_Instructions to follow:_
Between the line containing "This screenshot has width=511, height=511." and the line containing "Given: Click 处理 link for report 1" lies a run of lines; give that run again exactly, with both of those lines, and nothing else from the entries below.

** Material provided follows **

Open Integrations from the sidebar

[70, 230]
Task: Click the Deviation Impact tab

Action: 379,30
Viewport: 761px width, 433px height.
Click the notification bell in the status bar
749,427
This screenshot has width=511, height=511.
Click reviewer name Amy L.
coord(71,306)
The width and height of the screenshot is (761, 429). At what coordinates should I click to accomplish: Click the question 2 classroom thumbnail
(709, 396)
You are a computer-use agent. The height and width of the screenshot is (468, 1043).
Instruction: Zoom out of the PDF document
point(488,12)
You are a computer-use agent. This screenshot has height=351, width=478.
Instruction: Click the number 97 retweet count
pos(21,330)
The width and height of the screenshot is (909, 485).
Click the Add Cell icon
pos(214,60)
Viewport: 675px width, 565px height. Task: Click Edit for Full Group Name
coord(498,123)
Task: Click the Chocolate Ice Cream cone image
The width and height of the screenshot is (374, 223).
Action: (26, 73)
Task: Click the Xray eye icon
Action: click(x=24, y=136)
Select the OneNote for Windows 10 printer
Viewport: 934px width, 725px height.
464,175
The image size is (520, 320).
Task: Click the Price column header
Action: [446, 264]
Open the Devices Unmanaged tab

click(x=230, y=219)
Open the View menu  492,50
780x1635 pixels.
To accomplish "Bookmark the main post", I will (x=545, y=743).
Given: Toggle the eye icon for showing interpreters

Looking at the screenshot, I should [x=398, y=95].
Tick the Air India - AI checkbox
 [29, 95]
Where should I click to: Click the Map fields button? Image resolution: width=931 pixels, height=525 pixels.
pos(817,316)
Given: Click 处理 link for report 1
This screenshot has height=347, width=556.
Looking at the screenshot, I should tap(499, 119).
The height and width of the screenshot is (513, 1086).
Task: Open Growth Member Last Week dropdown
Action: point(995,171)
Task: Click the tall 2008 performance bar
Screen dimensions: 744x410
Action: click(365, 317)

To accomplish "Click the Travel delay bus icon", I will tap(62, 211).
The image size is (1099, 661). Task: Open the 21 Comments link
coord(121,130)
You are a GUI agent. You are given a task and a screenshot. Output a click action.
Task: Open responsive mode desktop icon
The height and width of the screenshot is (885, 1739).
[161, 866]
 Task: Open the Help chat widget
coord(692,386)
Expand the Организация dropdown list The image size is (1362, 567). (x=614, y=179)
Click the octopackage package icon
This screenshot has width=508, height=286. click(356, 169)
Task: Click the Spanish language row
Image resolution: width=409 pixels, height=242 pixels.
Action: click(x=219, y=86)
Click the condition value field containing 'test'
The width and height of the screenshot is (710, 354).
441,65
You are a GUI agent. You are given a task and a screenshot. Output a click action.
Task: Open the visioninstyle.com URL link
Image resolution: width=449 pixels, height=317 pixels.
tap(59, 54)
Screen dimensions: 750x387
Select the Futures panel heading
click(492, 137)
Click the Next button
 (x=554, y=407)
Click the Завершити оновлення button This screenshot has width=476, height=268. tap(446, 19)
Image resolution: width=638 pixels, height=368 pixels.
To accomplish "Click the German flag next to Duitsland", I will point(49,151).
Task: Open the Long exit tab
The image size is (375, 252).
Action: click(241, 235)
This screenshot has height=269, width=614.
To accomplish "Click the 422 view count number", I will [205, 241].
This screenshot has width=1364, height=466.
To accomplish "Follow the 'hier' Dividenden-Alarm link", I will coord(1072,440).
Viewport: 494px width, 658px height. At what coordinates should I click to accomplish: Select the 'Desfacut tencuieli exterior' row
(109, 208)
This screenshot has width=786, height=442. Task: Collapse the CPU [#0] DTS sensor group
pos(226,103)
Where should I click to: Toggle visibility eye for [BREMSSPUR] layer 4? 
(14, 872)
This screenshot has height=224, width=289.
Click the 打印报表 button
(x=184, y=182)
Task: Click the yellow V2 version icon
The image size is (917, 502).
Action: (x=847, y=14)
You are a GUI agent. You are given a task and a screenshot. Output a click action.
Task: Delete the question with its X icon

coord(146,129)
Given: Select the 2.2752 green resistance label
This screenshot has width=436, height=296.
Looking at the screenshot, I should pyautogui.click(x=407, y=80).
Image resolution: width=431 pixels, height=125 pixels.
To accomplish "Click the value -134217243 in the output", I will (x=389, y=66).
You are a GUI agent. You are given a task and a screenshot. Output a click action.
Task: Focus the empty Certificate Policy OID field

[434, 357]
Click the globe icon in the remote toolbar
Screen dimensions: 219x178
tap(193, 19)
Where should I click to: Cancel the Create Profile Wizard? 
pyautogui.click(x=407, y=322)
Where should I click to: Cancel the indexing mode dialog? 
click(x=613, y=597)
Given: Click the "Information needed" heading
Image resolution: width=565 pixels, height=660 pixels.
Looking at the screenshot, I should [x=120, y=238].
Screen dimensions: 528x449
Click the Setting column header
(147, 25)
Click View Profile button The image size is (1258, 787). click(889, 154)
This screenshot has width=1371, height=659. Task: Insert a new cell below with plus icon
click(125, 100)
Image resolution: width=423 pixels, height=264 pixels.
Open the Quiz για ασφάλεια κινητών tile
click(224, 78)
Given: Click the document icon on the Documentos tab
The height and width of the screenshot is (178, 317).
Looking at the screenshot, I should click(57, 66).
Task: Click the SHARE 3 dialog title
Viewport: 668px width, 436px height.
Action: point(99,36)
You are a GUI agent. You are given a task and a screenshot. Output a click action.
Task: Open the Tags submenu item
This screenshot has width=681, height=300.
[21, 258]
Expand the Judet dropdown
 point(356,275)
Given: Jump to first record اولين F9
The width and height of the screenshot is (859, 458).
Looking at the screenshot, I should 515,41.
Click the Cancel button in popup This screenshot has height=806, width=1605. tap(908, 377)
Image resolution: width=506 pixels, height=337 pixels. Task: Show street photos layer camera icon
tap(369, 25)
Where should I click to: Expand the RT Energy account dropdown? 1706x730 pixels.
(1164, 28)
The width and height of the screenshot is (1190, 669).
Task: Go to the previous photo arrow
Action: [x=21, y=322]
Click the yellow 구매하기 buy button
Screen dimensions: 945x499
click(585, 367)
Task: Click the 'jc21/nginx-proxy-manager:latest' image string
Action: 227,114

** End of Material provided **

_Solution below:_
This screenshot has width=511, height=511.
Click reviewer name Amy L.
coord(71,306)
The width and height of the screenshot is (761, 429). At what coordinates should I click to accomplish: Click the question 2 classroom thumbnail
(709, 396)
You are a computer-use agent. The height and width of the screenshot is (468, 1043).
Instruction: Zoom out of the PDF document
point(488,12)
You are a computer-use agent. This screenshot has height=351, width=478.
Instruction: Click the number 97 retweet count
pos(21,330)
The width and height of the screenshot is (909, 485).
Click the Add Cell icon
pos(214,60)
Viewport: 675px width, 565px height. Task: Click Edit for Full Group Name
coord(498,123)
Task: Click the Chocolate Ice Cream cone image
The width and height of the screenshot is (374, 223).
Action: (26, 73)
Task: Click the Xray eye icon
Action: click(x=24, y=136)
Select the OneNote for Windows 10 printer
Viewport: 934px width, 725px height.
464,175
The image size is (520, 320).
Task: Click the Price column header
Action: [446, 264]
Open the Devices Unmanaged tab

click(x=230, y=219)
Open the View menu  492,50
780x1635 pixels.
To accomplish "Bookmark the main post", I will (x=545, y=743).
Given: Toggle the eye icon for showing interpreters

Looking at the screenshot, I should [x=398, y=95].
Tick the Air India - AI checkbox
 [29, 95]
Where should I click to: Click the Map fields button? Image resolution: width=931 pixels, height=525 pixels.
pos(817,316)
Given: Click 处理 link for report 1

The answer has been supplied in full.